NOPI to PI insert needs distribution and ofshocource due to Index it will store internally some more metadata which needs space. In this case yu will see size difference.
So the oddness continues.
Insert/Select from NoPI to NoPI, size remains about 123GB.
Insert/Select NoPI to PI, size grows to 218GB. Insert/Select from PI back to NoPI, size remains around 219GB.
TPT directly into PI table results in about 218GB.
The only thing I can conclude is that the TPT load into NoPI is getting much better BLC. Redistributing it by PI loses the BLC. Inserting back into a NoPI doesn't "unsort" the data, so you still have the same "reduced" BLC ratio?
Forcing no BLC turned the NoPI table to 386GB, and the PI table to 386GB also, so I can only assume it is a difference in the ratio of BLC. Interesting the TPT seems to get very good BLC, and once you sort the table via hashing, it gets worse :(
From your test it looks like it matches what i said before but your conclusion is not correct. IF you will insert to NOPI table using relational connection even though it will run for years ;) your table size will not change.
COPY tables with INS SEL works different way. If you have BLC enabled everytime it does not check because it is a over head.
When you do INS SEL from PI to NOPI it does not check BLC again because it assumes source PI table is already compressed and it does only AMP LOCAL INSERTS. So table size of NO PI table remains same as PI table.
If you would like to compress NOPI table while INSERTING from PI table you can do that by avoiding AMP LOCAL inserts. You need to check expain plan though. You can try to join PI table to a DUMMY single row with 1=1 condition and do INSERT to NOPI table. I belive you will see NOPI table size will be reduced compared to PI table.
1. The PI table has a PI, therefore it has an 8 byte rowid added to each row. 8 * 3B is 24GB of just rowids. And as you said it is a unique PI these bytes will not compress a lot.
2. The evidence you have provided suggests to me that the source data is clustered in some way from the source from whence it came. For instance if it is transaction data sorted by date, store, customer or product or a set of the above, there will be a lot of similar data in close proximity. This clustering is preserved to some degree when the data is loaded to a NOPI table because we take consecutive rows, pack them into a block, send that block to one amp and insert the records as a group. More occurrences of the same or similar data in a block will cause that block to compress better.

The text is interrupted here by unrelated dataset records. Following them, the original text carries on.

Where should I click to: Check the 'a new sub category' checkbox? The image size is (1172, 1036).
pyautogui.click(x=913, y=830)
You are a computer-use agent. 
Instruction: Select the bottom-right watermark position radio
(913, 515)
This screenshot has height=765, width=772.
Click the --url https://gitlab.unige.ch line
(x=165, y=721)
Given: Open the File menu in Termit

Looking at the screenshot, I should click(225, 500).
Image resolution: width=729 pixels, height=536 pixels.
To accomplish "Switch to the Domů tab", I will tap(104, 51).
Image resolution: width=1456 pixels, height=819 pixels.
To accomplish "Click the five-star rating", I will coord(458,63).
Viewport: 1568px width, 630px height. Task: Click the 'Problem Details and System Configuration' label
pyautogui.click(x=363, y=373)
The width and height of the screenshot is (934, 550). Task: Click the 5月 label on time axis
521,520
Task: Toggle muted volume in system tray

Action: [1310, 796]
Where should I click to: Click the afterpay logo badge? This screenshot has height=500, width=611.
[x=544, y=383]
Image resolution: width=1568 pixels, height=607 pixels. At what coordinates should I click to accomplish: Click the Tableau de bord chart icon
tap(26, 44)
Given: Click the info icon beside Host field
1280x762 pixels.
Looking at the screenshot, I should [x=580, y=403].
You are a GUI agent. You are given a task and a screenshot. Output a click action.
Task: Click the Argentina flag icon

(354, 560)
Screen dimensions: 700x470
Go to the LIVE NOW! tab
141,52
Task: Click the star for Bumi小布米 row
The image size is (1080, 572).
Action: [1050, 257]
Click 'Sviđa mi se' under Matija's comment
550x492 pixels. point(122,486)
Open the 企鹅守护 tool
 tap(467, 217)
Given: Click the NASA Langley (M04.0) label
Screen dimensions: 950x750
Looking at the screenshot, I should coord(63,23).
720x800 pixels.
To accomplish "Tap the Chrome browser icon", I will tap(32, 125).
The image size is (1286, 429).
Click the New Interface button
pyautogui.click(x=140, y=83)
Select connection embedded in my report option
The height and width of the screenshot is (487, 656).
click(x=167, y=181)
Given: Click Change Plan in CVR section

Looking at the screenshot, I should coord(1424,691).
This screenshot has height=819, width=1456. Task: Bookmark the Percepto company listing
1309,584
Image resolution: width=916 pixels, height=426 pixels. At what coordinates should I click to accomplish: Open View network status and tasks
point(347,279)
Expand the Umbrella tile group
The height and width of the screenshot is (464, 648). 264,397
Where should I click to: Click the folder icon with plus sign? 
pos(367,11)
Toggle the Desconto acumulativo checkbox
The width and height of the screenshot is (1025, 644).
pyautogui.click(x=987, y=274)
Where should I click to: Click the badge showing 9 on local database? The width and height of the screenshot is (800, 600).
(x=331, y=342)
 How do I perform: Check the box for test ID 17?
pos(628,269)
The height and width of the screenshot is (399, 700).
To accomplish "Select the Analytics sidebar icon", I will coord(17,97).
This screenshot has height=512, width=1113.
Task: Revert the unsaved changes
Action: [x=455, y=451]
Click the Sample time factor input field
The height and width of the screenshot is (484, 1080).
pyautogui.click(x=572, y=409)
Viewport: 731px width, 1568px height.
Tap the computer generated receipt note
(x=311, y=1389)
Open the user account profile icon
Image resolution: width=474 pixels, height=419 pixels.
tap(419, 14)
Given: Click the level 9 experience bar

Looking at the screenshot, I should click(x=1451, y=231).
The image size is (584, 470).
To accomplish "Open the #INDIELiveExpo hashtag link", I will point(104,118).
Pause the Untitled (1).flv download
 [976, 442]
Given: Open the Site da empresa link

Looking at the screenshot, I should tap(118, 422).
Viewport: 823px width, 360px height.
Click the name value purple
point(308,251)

When the the same data is inserted into a PI table, it is distributed row by row by the hash of the PI and then inserted in row hash order into the table. This removes any clustering of the source data set, effectively randomizing it by the hash of the PI. The common values are no longer clustered and compression cannot remove as much commonality from each block.
3. When you copy PI to NOPI the ordering of the PI is used as the default ordering. If you know the clustering of the source data, you can partially emulate that by using the ORDER BY clause on the insert select. You cannot fully emulate it because the data has been distributed by hash of the PI and it would not be possible to put the rows back onto the same AMP together and make them be adjacent.
That is pretty much the conclusion that I came to. Interestingly, as I added more months of data do the table, the compression ratio seems to have improved again. I am guessing that is because the "similar" data is coming up again as I add many months of data for a subscriber (my new NUPI, as the UPI is not used often in joins), those subscriber rows are similar and are hashed together, hence better BLC.
I am too used to talking about columnar these days... My point 1 above is correct for columnar but not for a row form NoPI table. The row form NoPI table still has a rowid. Sorry if I confused anyone.